Now, this statement and Title IX generally has been most equated with the sports participation, and the problem with that is the assumption that as many females as males go to college with participation in a sport the reason why they are attending a certain school. Whether this is true or not is a matter of opinion; the fact is that many schools have been forced to either fabricate a sports program for female students, or add non-participating “athletes” to existing programs to meet the quota, or to reduce the number of male programs to comply with Title IX requirements.

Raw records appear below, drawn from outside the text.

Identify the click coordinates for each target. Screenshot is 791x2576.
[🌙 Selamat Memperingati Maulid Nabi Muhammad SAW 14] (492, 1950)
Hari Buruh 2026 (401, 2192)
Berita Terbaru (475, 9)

Now, the U.S. Supreme Court’s 1978 Bakke decision banned racial “quotas” in college admissions or representation in particular programs, and using any kind of “race-based” considerations for under-represented minorities is currently under threat by the current court. Title IX doesn’t mention the word “quota,” yet radical female activists have essentially made quotas an “essential” element of the law that is illegal for minorities, and thus is indicative of the power of (white) woman to gaslight society in maintaining their own quota system benefiting themselves.

Just like how white women who were the principle beneficiaries of affirmative action now no longer see the “need” for it once it is viewed as a “threat" to them—white women were the “face” in many recent anti-affirmative action lawsuits—it is now hypocritically asserted that despite the fact that “affirmative action” for female students remains part of the unspoken culture on college campuses, over-represented (white) female students still face more discrimination than under-represented minority students.

This is about “power.” In this society, if white men are “1A,” then white women are “1B,” and all other demographics fall in behind them. Title IX needs to be abolished because of its abuses in giving preferential treatment to female students in admissions, in denying male students due process rights and destroying their lives by the simple accusation by female students, and unfairly force-feeding quotas to benefit female students when they have been deemed illegal for under-represented minorities. There should never have a been a separate policy for female students, but one that simply was part of a universal policy that covered all students; by having one focused on women, Title IX succumbed to the radicalism of those with an agenda, and the oppressiveness that follows it.

With the hypocritical effort now being pushed in Congress to re-expand what constitutes “sexual crimes” and deny due process rights for the accused, I think it is about time that someone brings the abuses of Title IX before the Supreme Court, and because of the nature of those abuses this is (unfortunately) the just the court to do it.